# Task objective
Quote the entries below from the line with "Open the share" through the line with "Click the 新規作成 blue button", both ends included, and only those lines.

# Data for this exercise
━━━

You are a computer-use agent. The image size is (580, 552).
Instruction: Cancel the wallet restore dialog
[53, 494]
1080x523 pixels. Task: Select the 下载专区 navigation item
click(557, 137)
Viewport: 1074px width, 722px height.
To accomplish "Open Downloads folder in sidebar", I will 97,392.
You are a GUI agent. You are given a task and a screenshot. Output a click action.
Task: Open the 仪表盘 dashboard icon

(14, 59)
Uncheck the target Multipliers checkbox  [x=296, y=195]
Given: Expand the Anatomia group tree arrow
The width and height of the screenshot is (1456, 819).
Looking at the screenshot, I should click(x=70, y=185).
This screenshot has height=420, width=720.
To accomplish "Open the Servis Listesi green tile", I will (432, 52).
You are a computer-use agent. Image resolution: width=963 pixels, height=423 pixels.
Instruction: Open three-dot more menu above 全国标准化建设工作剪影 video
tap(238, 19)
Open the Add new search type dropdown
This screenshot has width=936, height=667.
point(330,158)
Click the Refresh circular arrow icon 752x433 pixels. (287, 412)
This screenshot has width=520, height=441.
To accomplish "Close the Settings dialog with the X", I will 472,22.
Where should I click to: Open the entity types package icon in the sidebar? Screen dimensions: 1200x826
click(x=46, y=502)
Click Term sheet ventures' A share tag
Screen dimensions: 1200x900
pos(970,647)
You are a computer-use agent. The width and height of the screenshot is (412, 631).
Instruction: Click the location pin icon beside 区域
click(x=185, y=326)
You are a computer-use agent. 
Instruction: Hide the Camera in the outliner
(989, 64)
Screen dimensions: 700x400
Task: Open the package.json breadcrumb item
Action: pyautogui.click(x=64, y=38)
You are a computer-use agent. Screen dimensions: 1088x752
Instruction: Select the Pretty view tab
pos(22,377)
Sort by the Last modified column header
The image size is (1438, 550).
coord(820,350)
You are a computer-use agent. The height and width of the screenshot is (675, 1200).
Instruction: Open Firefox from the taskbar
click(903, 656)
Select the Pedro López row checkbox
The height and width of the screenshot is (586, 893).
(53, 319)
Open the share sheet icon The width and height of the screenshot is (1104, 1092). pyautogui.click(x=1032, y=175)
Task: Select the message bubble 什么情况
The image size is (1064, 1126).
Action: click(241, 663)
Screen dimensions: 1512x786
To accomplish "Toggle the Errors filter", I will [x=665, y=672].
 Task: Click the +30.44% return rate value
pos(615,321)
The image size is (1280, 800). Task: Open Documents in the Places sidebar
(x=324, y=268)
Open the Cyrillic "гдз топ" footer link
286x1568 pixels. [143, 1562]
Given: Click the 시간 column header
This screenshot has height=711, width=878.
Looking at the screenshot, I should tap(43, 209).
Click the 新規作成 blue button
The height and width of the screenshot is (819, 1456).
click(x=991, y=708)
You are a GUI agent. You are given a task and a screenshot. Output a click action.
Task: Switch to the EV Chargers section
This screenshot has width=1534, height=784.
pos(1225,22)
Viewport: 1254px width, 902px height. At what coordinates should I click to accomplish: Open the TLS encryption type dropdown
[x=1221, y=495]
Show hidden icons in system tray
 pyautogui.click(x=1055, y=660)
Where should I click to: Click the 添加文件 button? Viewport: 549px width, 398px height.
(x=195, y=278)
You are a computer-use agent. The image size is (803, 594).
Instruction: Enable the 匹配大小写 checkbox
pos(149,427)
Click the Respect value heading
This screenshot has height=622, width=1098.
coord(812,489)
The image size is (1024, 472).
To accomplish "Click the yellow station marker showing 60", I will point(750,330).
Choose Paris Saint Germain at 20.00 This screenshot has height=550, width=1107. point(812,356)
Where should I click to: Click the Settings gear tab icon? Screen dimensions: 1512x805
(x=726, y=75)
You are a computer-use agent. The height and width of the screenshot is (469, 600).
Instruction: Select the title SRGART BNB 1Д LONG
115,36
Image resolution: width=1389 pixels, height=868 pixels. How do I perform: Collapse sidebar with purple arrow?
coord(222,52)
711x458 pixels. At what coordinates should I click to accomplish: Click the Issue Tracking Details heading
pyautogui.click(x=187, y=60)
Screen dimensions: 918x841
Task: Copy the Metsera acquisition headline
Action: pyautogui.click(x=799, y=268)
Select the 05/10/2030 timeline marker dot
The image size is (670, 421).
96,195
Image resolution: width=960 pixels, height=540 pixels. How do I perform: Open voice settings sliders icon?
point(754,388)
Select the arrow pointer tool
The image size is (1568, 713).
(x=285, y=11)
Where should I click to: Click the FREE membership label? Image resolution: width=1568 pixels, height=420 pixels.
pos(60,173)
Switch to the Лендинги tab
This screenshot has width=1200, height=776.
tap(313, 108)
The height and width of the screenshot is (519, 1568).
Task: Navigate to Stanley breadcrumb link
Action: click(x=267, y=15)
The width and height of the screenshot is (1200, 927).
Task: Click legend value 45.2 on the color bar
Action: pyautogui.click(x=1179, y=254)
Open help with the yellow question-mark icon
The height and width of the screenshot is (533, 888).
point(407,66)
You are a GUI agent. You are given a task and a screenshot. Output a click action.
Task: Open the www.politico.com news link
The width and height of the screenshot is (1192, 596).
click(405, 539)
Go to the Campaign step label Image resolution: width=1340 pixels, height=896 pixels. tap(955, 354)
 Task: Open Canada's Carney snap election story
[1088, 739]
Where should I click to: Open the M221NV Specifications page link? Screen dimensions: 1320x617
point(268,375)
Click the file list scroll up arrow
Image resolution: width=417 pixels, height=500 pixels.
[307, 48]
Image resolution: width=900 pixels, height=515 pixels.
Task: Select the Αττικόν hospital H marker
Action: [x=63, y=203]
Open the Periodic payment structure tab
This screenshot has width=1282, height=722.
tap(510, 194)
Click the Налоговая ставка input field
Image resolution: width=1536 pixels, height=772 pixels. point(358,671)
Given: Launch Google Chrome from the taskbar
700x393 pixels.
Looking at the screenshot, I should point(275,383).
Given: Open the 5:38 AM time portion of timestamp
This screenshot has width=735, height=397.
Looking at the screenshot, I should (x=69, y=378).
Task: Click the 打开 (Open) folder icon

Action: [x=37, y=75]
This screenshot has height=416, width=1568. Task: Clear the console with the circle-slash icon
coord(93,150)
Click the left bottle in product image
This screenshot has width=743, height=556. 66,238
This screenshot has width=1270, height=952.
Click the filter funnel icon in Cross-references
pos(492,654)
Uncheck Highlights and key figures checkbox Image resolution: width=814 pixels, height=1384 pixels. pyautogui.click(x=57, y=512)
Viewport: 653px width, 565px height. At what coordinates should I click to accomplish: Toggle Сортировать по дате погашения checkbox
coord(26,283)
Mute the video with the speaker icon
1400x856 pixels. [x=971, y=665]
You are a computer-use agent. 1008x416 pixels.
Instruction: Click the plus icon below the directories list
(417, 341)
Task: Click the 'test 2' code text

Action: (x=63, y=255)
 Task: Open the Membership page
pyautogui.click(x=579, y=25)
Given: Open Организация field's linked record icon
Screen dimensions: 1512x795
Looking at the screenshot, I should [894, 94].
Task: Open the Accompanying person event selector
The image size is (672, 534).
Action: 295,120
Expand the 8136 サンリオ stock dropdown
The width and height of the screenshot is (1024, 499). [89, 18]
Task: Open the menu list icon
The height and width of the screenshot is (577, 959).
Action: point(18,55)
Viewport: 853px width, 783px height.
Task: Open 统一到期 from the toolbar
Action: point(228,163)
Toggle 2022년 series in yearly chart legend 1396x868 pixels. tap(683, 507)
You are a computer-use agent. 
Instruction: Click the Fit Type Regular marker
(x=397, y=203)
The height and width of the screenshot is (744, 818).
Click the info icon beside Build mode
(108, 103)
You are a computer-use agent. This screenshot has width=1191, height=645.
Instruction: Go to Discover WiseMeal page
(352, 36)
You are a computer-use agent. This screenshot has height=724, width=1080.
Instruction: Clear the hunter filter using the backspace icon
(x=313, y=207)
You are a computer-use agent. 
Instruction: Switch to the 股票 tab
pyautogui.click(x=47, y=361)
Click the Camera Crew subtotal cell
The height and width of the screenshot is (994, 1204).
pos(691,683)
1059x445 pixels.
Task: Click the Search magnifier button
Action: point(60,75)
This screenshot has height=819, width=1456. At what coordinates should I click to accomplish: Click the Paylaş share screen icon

━━━

# Answer area
Open the share sheet icon The width and height of the screenshot is (1104, 1092). pyautogui.click(x=1032, y=175)
Task: Select the message bubble 什么情况
The image size is (1064, 1126).
Action: click(241, 663)
Screen dimensions: 1512x786
To accomplish "Toggle the Errors filter", I will [x=665, y=672].
 Task: Click the +30.44% return rate value
pos(615,321)
The image size is (1280, 800). Task: Open Documents in the Places sidebar
(x=324, y=268)
Open the Cyrillic "гдз топ" footer link
286x1568 pixels. [143, 1562]
Given: Click the 시간 column header
This screenshot has height=711, width=878.
Looking at the screenshot, I should tap(43, 209).
Click the 新規作成 blue button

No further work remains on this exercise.